By Joseph Cordahi, product strategy director at NeoXam
News that the Bank of England is set to create a permanent lending facility for non-bank financial institutions during times of stress, including insurers and pension funds, will be warmly welcomed by the industry. Such a facility can only serve to help maintain financial stability by providing a source of liquidity throughout times of trouble – preventing the fire sale of assets and reduce systemic risk as a result.
Insurers and pension funds play crucial roles in the broader financial system, and their stability is essential for the long-term health of the economy. Therefore, providing them with access to a lending facility will help diversify risk away from concentrated sources, such as banks. However, this facility does not mean that non-bank financial institutions should not be implementing voluntary stress-testing measures.

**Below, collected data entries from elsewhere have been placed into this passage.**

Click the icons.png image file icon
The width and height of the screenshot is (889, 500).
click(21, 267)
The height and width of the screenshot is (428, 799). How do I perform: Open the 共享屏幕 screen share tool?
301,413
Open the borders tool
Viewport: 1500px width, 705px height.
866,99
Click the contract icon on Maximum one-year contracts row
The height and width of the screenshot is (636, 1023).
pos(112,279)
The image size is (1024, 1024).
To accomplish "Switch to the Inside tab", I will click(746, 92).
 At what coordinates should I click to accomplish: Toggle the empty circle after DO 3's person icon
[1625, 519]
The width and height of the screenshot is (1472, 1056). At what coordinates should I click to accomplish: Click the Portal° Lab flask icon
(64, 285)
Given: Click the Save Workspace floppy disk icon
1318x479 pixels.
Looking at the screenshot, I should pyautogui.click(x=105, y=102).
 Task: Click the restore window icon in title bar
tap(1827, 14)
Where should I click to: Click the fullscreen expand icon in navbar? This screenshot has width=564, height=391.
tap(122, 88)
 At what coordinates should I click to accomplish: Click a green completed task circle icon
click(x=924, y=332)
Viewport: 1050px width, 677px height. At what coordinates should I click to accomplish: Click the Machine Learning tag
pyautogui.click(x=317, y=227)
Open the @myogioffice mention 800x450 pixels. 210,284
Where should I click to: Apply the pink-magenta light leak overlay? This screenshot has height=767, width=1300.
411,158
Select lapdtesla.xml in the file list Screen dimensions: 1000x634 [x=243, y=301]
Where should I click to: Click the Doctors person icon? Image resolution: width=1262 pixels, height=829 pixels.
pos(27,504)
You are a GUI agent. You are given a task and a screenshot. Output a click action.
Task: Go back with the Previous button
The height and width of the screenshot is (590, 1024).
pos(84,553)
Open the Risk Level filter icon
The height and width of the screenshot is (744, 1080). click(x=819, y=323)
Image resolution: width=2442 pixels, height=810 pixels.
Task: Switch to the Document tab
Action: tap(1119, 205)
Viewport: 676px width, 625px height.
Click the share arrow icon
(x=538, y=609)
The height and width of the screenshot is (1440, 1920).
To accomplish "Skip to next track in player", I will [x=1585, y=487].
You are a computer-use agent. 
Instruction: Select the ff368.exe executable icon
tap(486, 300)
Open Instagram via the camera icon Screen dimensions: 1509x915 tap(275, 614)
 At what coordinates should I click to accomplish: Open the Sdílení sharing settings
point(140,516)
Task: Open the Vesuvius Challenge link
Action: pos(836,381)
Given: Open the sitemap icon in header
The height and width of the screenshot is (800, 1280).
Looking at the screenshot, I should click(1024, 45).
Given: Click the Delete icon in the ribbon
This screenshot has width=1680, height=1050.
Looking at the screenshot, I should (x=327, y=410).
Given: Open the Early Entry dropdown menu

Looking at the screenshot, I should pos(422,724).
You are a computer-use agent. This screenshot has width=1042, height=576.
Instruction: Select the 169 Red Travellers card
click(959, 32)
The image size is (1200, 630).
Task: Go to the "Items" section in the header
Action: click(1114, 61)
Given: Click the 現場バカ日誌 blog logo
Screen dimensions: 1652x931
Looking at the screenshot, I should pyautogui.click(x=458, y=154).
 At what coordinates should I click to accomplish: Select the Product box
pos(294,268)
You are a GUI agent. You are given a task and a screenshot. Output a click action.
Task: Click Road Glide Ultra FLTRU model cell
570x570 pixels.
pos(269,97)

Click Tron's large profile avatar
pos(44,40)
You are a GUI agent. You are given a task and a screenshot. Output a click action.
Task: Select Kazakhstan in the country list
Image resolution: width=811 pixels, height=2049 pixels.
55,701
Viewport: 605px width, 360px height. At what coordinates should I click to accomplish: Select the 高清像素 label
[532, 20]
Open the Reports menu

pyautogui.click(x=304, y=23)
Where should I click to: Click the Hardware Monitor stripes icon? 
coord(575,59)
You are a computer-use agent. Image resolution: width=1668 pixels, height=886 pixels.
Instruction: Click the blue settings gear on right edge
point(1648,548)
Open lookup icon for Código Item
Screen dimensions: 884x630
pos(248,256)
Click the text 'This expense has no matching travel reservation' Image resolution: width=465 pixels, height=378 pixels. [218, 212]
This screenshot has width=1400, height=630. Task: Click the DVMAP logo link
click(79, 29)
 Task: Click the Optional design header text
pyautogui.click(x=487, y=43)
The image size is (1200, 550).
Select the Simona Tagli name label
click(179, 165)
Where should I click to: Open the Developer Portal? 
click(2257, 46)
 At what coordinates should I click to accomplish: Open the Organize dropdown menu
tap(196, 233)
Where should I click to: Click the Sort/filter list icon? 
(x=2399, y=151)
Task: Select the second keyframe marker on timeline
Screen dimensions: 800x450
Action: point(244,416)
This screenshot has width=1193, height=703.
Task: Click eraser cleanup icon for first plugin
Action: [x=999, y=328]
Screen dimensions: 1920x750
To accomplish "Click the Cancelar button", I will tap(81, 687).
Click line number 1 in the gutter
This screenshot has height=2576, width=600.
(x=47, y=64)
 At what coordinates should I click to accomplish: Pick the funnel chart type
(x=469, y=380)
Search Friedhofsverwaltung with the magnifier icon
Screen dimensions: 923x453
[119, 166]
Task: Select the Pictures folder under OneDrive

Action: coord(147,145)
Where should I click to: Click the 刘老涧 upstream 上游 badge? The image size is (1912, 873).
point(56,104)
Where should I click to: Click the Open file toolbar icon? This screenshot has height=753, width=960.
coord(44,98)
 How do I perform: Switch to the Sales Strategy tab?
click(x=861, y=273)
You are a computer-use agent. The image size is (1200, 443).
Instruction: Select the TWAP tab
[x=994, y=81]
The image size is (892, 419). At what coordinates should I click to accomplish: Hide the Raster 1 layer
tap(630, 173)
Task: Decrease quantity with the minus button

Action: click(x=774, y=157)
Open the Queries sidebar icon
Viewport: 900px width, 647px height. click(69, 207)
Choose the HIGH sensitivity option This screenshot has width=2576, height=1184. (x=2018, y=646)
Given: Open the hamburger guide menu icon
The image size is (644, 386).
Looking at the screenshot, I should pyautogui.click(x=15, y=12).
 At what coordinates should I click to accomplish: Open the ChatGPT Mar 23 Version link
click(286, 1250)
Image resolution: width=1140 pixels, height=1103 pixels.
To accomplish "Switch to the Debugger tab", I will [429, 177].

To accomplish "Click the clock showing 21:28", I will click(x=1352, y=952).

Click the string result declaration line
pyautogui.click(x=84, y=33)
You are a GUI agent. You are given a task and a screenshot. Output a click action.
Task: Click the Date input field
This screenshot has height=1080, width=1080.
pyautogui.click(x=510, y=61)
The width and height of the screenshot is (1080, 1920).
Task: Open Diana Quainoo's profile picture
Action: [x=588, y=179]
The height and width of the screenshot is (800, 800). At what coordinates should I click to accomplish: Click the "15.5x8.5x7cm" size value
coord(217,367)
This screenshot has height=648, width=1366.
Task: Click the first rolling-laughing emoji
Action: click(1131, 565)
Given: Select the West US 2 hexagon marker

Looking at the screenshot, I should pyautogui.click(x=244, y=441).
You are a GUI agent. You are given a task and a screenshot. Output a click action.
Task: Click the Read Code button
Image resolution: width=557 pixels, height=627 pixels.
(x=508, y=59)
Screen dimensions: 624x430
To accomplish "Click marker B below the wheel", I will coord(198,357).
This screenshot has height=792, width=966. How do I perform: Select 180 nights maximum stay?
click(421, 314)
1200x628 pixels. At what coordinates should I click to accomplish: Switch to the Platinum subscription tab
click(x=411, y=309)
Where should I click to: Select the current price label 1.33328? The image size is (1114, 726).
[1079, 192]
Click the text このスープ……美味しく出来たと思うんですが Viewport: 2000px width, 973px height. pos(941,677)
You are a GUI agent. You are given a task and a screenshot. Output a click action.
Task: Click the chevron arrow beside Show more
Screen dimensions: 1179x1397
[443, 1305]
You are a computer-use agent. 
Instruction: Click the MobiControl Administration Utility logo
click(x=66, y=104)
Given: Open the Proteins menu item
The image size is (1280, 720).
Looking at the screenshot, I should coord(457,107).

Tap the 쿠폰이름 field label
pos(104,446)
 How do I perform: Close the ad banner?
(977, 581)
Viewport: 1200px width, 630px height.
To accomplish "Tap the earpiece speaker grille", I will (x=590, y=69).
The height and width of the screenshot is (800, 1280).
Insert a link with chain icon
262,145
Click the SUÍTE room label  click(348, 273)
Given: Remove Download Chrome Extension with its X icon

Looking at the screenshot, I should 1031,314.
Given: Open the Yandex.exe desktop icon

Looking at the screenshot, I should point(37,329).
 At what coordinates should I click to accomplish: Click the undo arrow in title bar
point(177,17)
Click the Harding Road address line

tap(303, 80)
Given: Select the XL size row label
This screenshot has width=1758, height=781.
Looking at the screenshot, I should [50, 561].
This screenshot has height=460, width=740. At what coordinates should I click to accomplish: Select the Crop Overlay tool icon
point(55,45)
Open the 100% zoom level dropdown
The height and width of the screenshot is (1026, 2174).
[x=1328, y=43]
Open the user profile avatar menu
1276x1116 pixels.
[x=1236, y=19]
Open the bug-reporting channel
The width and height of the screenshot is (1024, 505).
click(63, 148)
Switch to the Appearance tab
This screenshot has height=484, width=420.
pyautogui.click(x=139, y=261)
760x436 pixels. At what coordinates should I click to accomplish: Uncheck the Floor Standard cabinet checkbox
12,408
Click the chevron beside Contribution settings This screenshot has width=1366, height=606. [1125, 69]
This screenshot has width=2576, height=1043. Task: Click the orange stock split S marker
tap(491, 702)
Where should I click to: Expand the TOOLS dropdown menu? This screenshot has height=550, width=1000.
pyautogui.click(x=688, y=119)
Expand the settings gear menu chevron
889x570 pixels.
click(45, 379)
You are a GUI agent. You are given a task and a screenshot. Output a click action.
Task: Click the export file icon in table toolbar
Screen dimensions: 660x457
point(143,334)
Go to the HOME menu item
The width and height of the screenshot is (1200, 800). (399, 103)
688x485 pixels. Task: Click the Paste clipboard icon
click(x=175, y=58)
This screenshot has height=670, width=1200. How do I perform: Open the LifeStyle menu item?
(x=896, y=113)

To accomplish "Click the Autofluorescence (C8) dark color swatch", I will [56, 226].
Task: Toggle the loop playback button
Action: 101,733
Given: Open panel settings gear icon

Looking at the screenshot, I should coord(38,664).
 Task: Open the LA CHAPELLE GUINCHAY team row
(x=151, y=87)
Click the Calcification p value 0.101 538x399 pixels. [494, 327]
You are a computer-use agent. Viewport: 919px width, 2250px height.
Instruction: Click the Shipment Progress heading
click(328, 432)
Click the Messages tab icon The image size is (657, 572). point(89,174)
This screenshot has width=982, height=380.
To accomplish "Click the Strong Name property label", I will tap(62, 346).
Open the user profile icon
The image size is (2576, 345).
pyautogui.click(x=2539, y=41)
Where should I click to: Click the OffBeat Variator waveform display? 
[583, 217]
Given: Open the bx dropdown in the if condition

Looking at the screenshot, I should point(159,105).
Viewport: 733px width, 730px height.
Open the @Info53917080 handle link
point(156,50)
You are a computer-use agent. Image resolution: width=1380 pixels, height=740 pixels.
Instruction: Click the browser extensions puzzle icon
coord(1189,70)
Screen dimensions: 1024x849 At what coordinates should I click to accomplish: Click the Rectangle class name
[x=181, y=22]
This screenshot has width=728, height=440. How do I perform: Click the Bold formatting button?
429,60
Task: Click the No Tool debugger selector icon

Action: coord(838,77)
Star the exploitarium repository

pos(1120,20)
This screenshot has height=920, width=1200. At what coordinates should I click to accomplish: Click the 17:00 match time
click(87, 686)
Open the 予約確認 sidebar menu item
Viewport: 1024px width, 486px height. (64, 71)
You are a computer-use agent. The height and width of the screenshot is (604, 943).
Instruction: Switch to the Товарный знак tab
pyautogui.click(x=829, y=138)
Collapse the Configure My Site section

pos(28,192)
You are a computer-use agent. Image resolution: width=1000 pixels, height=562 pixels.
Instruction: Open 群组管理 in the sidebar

By the very nature of their business, insurers and pension funds often have long-term liabilities matched with long-term assets. But there may well be situations that arise where they face short-term liquidity gaps – one only has to look back at the UK Gilt crisis from this time last year for an example. Having sound internal stress-testing procedures in place can help to assess how these gaps can be bridged to ensure obligations can be met during future short-term disruptions – without the need to lean on a central bank lending facility. After all, there is no guarantee that such a facility will always be sufficient to address a severe financial shock, and it certainly can’t guarantee to prevent all types of market disruptions.
There are also some outstanding questions surrounding how this central bank facility would work in practice - which puts an even greater emphasis on non-bank institutions implementing rigorous internal measures. For instance, how will it be determining which non-bank financial institutions qualify for access to the facility and under what conditions? Finding an answer to this could prove challenging and may lead to disputes.
To avoid an over-reliance on this Bank of England proposal by ensuring accurate internal stress testing, pension funds and insurers need to have an accurate and timely view of portfolio transactions, positions, as well as pricing to support investment. The best way to do this is through a centralised ‘single version of the truth’ that captures positions, valuations and exposures based upon all the investment data of a financial institution.
The Bank of England’s call to create a permanent lending facility for non-bank financial institutions involves careful consideration of the potential benefits and risks, not to mention specific design and operational details to ensure its effectiveness in maintaining financial stability. Ultimately though, as vital investors in the real economy, pension funds and insurers have a personal responsibility to ensure they take whatever steps necessary to ensure they have internal processes and procedures in place to accurately stress test themselves.